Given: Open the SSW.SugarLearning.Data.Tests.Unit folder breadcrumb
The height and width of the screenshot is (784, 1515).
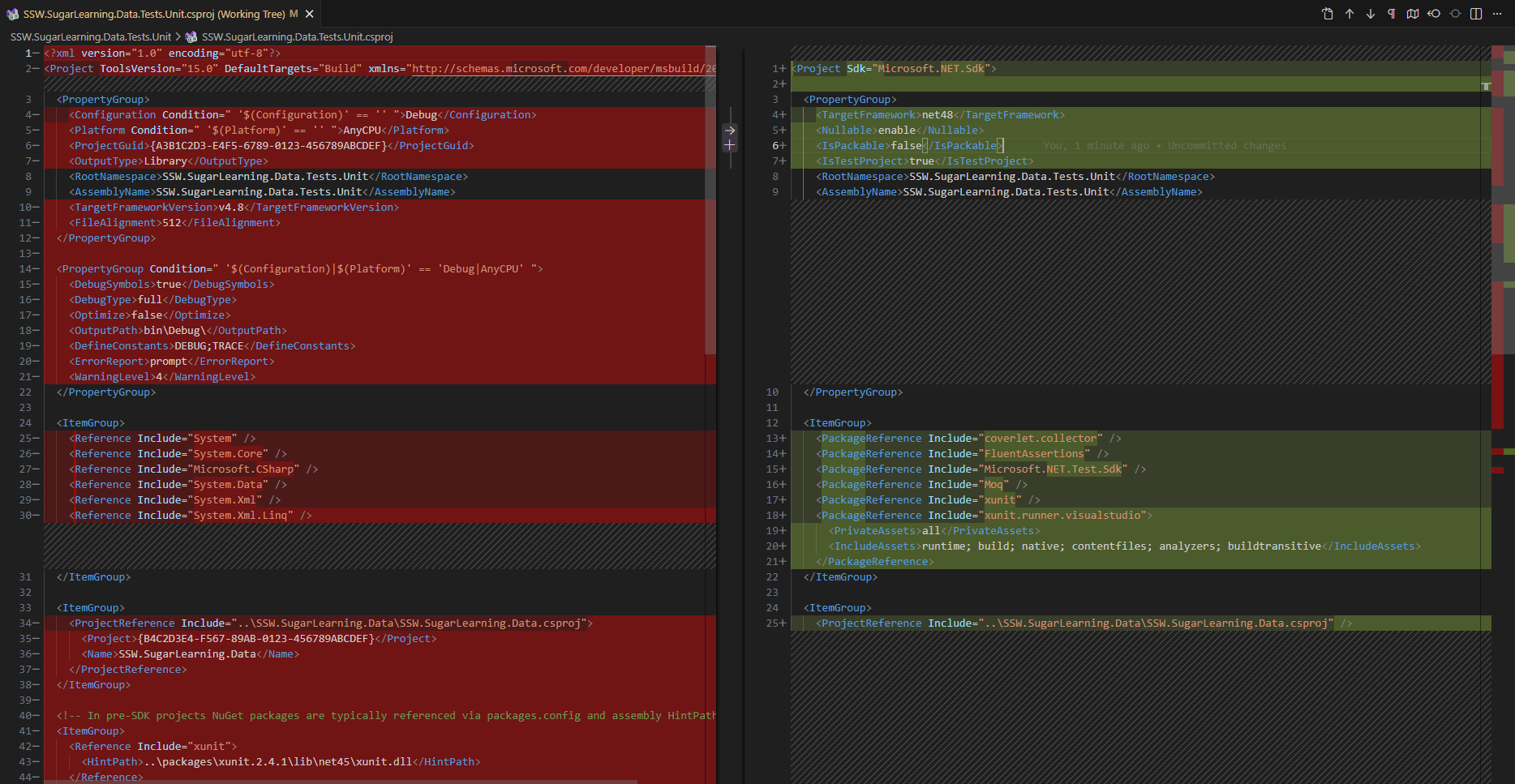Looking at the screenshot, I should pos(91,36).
...
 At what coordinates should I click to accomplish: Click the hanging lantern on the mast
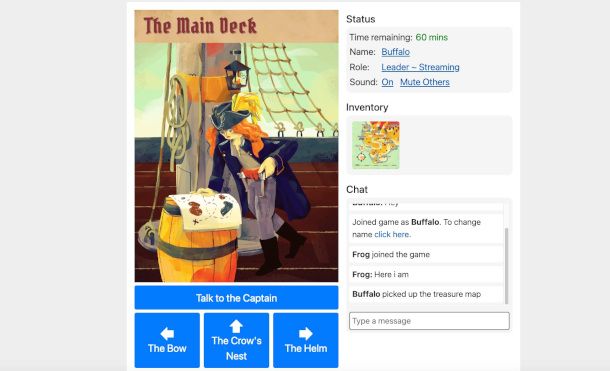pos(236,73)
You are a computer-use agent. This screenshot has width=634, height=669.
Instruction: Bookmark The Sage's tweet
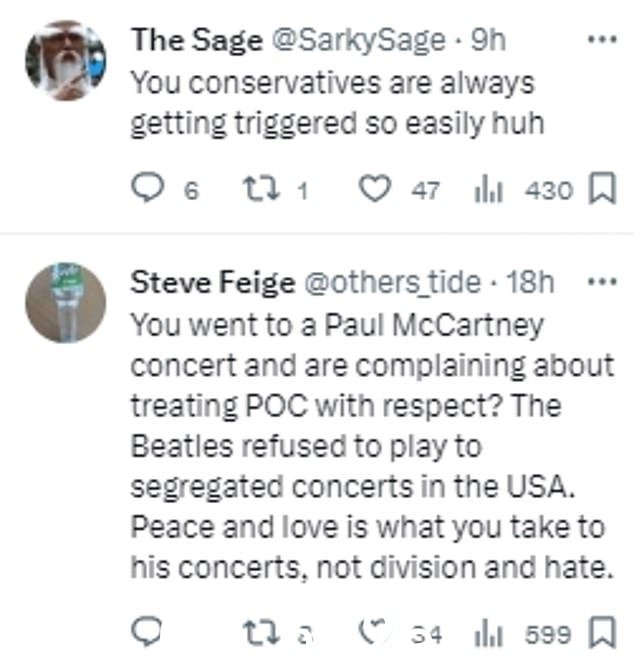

What you will do | Working from the material above, retype exactly the lines from the one with "You are a computer-use" through the one with "Instruction: Bookmark The Sage's tweet", both included, and only those lines.

Result |
You are a computer-use agent. This screenshot has width=634, height=669.
Instruction: Bookmark The Sage's tweet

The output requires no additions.